Creating a new apf step¶

apf was created to simplify the development of an stream processing pipeline.

To illustrate how the creation of a pipeline step was intended we have the following diagram.

This tutorial will guide developers to create an example step from the installation of the framework until building and running the docker image locally.

1. Installing apf¶

To install apf run

pip install apf_base

This will install the package and a command line script.

apf [--help] command

2. Creating base step¶

apf comes with a code generation tool to create a base for a new step.

To create this base run

apf new-step example_step

This command will create the following file tree

example_test/
├── example_test/
│   ├── __init__.py
│   └── step.py
├── scripts/
│   ├── run_multiprocess.py
│   └── run_step.py
├── tests/
├── Dockerfile
├── requirements.txt
└── settings.py

The step will be a python package called example_test, inside the package there is a step.py with the step logic.

3. Coding the step¶

In example_test/step.py we will code the step logic, it can be as simple as printing the message or a more complex logic. For each new message the execute() method is called with a python dict with the message itself.

#example_test/step.py
def execute(self,message):
  ################################
  #   Here comes the Step Logic  #
  ################################

  pass

For this example we will just log the message changing the execution code to

#example_test/step.py
def execute(self,message):
  # Logging the message
  self.logger.info(message)

Here self.logger is the default logger (logging.Logger) from apf.core.GenericStep.

Then we can go to scripts/run_step.py.

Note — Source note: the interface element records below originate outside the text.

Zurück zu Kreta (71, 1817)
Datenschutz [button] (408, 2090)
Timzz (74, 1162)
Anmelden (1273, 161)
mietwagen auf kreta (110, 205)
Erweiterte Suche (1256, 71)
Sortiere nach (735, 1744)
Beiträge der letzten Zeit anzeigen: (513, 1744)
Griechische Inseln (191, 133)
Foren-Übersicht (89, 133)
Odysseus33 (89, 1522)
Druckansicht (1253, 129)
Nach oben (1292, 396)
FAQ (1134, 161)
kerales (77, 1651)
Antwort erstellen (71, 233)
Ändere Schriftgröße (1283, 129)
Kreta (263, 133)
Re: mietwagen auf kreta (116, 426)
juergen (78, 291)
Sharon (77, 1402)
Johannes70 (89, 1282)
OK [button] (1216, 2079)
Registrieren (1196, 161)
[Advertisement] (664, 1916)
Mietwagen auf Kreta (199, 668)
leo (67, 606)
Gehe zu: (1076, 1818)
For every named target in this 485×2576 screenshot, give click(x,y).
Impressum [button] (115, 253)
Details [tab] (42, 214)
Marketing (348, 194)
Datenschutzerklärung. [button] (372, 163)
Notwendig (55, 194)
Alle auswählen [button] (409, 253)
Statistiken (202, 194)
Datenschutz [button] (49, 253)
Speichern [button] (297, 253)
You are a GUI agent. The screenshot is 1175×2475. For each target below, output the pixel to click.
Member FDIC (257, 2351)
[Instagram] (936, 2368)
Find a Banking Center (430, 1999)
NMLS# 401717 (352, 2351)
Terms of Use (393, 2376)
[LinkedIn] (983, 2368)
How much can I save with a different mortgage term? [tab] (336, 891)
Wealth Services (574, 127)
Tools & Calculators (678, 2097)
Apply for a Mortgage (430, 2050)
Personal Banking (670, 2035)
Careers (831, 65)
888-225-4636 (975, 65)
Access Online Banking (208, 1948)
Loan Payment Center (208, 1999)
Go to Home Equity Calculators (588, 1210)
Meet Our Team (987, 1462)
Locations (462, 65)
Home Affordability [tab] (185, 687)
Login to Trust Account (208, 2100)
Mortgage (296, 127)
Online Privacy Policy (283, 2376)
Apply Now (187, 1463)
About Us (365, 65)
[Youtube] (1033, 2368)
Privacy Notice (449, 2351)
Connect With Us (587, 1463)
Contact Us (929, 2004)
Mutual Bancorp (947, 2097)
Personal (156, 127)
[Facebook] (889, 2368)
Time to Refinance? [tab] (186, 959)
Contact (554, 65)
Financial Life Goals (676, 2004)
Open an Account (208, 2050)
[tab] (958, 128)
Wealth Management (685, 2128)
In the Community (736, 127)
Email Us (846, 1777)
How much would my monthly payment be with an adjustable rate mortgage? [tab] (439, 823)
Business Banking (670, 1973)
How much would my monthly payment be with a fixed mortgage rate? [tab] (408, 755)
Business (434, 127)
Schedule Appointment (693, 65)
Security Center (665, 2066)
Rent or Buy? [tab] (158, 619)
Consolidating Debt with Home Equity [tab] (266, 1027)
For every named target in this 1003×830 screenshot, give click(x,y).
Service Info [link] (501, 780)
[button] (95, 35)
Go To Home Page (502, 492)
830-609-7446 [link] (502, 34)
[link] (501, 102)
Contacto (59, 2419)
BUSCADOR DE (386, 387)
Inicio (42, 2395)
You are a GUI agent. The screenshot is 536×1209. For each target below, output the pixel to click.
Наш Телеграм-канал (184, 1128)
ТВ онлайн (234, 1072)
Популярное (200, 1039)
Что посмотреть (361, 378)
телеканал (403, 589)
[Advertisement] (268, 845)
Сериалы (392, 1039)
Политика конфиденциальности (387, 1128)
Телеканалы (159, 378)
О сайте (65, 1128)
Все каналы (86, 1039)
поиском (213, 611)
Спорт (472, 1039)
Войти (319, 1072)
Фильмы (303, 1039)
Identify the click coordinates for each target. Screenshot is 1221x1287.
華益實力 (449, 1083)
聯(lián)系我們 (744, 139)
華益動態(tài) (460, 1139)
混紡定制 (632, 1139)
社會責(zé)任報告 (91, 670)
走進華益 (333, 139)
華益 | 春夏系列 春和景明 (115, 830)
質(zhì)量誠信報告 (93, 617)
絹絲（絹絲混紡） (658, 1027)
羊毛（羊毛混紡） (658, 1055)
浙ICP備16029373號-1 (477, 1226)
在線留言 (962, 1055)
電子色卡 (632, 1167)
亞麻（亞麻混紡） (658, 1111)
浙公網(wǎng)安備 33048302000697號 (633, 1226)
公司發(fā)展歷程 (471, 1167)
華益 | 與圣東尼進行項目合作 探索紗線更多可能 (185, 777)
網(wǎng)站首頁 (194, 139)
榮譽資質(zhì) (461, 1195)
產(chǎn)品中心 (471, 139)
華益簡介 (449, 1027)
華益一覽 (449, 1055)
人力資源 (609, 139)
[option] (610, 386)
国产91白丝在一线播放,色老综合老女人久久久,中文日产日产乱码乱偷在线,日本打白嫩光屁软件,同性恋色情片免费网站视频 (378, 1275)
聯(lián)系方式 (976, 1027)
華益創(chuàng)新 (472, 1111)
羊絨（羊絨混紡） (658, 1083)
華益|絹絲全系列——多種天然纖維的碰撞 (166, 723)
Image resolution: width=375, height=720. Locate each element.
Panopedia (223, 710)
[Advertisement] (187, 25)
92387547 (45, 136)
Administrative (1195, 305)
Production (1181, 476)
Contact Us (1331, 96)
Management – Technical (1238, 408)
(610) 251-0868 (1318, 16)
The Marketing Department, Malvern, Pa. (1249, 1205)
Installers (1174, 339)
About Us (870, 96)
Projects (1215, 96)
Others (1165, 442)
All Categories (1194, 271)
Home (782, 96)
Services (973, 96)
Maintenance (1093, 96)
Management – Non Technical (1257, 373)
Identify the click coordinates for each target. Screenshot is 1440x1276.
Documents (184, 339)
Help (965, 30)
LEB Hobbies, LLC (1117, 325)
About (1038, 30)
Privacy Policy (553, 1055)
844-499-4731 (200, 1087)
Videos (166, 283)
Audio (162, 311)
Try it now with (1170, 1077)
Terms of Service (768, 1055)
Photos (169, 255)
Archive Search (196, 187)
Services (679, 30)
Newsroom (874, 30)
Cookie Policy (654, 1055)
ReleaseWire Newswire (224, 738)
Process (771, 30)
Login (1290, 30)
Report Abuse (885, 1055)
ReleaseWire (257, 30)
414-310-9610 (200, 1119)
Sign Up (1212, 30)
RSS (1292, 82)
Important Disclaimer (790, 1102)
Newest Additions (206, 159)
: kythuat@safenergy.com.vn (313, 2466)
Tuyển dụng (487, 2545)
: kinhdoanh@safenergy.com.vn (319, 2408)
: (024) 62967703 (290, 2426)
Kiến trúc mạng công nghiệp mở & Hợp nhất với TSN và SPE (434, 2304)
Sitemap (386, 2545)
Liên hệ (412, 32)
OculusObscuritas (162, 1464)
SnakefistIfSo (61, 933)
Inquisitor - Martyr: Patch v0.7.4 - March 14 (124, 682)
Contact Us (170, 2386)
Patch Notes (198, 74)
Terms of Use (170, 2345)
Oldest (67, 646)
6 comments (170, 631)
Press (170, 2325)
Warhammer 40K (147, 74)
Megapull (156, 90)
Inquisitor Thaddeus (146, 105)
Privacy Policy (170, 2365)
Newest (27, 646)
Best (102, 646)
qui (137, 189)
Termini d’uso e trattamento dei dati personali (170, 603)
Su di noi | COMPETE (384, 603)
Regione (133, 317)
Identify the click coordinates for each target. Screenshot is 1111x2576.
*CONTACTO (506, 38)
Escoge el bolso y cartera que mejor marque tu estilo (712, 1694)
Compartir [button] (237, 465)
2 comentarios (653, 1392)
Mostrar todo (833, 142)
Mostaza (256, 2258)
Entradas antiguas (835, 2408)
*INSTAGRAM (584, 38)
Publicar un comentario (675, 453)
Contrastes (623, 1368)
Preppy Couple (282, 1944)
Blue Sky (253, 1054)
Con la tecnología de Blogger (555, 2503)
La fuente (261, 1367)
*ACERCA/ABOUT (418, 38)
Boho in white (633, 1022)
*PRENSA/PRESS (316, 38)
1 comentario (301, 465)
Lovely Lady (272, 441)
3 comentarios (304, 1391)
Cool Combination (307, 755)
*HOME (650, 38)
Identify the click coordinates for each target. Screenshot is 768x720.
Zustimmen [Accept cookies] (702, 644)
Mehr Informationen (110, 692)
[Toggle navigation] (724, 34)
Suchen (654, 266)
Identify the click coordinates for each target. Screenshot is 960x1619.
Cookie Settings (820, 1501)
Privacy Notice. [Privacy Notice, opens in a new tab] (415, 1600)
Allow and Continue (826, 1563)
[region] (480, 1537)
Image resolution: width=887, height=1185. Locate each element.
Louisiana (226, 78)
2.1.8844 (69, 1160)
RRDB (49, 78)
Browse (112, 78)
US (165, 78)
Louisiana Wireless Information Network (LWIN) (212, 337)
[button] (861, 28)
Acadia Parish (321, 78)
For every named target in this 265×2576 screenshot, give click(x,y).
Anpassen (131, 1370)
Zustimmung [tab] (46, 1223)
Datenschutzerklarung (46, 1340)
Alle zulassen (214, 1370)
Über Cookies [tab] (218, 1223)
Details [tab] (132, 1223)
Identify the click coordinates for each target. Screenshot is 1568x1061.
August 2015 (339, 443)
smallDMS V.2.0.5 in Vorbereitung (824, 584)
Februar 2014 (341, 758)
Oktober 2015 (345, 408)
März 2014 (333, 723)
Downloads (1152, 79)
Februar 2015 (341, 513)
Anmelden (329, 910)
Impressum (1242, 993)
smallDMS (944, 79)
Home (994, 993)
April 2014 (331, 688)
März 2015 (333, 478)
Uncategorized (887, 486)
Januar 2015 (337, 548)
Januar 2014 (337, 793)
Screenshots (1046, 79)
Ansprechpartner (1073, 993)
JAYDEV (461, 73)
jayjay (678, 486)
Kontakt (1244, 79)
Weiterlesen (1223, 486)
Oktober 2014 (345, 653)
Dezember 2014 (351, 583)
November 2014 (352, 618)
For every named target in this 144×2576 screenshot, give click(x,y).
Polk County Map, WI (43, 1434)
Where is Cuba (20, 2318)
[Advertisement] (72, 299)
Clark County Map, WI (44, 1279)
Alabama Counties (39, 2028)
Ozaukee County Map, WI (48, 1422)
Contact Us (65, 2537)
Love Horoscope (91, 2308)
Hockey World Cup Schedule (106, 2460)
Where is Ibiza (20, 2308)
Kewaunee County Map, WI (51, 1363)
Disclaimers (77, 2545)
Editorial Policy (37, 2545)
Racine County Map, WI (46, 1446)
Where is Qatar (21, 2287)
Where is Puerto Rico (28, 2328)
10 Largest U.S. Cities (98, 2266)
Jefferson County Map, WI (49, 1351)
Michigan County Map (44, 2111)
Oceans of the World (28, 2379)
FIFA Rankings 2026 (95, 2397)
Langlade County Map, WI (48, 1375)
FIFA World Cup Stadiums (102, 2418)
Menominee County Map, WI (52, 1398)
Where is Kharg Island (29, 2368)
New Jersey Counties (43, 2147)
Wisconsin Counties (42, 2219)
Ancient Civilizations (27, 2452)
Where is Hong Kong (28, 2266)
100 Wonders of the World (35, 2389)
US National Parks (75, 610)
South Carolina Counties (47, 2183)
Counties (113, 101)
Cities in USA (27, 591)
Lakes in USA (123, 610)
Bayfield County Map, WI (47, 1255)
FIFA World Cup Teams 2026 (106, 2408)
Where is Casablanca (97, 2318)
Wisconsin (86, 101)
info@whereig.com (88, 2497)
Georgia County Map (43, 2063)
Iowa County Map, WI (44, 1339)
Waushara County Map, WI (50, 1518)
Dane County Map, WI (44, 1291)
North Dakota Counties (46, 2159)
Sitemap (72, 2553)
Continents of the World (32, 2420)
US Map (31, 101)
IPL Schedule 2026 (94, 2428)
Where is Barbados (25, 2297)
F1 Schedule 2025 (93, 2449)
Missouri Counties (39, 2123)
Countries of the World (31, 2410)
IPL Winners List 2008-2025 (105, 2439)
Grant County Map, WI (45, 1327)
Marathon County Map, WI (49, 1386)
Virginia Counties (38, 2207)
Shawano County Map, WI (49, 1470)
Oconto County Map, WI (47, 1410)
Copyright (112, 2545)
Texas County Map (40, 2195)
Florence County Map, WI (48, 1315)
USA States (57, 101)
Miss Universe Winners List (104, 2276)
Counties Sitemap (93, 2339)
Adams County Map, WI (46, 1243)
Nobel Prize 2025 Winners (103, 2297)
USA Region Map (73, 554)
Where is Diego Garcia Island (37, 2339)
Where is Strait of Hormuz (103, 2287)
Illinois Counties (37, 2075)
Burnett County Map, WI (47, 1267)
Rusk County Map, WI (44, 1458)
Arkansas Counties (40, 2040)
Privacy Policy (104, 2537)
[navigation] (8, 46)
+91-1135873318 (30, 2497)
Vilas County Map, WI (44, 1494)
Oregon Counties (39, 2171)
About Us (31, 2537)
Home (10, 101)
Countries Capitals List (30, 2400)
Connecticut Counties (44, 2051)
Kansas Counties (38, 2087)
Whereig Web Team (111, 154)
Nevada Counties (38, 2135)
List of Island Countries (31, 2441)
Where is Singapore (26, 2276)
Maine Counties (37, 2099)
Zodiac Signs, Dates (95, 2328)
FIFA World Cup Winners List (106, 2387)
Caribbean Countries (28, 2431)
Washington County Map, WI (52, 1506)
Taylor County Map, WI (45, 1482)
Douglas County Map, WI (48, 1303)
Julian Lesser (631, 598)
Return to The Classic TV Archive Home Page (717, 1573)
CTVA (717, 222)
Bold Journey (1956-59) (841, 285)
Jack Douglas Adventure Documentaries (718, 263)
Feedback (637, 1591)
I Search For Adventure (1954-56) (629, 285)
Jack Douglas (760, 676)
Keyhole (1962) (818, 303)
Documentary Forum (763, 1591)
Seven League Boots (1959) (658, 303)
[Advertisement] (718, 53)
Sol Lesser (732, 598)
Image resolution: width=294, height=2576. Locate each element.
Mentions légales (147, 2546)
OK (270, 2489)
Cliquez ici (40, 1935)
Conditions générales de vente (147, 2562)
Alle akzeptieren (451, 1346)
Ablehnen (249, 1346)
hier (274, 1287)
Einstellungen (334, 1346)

This scripts runs the step, here we can override the consumers, producers and other plugins used in the step.

The basic run_step.py comes with the following

#scripts/run_step.py
step = ExampleTest(config=STEP_CONFIG,level=level)
step.start()

But you can pass callables to override the consumer, producer and metrics_sender that are otherwise defined by settings file.

An alternative step initialization could look like this:

#scripts/run_step.py
step = ExampleTest(
            consumer=KafkaConsumer,
            producer=KafkaProducer,
            metrics_sender=KafkaMetricsProducer,
            config=STEP_CONFIG,
            level=level
)
step.start()

This can be useful for tests as well, since you can pass a mock class and do not need to rely on settings, that have more boilerplate.

4. Configuring the step¶

After coding the step and modifying the script, the step must be configured.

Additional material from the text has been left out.